Study Title:

Opioid Related Endocrinopathy.

Study Abstract

OBJECTIVE:

Millions of patients continue to require opioid analgesics for control of moderate to severe chronic pain, which is a disease that affects more Americans than cancer, heart disease, and diabetes combined. Common opioid adverse effects include constipation, sedation, and nausea. A lesser-known sequelae is opioid induced androgen deficiency (OPIAD). The objective of this review was to better characterize the effects of opioids on the endocrine system.
METHODS:

Published data were evaluated to identify links between opioid use and hypogonadism, as well as to describe proposed physiological mechanisms.
RESULTS:

Chronic opioid use may predispose to hypogonadism through alteration of the hypothalamic-pituitary-gonadal axis as well as the hypothalamic-pituitary-adrenal-axis. The resulting hypogonadism and hypotestosteronism may contribute to impaired sexual function, decreased libido, infertility, and osteoporosis- none of which may be clinically recognized as opioid related.
CONCLUSIONS:

OPIAD is a recognized consequence of long-term opioid therapy.

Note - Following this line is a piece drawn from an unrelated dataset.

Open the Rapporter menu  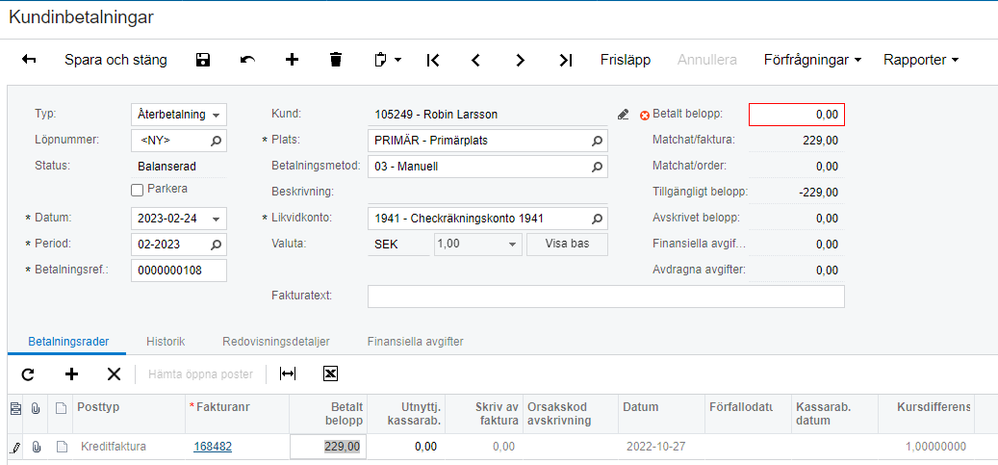921,60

Patients initiated or maintained on opioids should be queried about symptoms that might suggest hypogonadism including irregular menses, reduced libido, depression, fatigue, and hot flashes or night sweats. Some clinicians recommend assessment of baseline testosterone levels prior to initiating therapy. Additional data appear necessary to formulate guidelines regarding the diagnosis and management of OPIAD. Options include, rotating, reducing the dose or type, or cessation of opioid therapy or adding hormonal supplementation in the form of androgen replacement therapy. There are multiple formulations of testosterone available for replacement therapy, which is usually guided by laboratory measurements.

Wiley Periodicals, Inc.
KEYWORDS:

Androgen Deficiency; Chronic Pain; Endocrinopathy; OPIAD; Opioid therapy; Testosterone

Study Information

Pain Med. 2015 Oct;16 Suppl 1:S9-15. doi: 10.1111/pme.12926.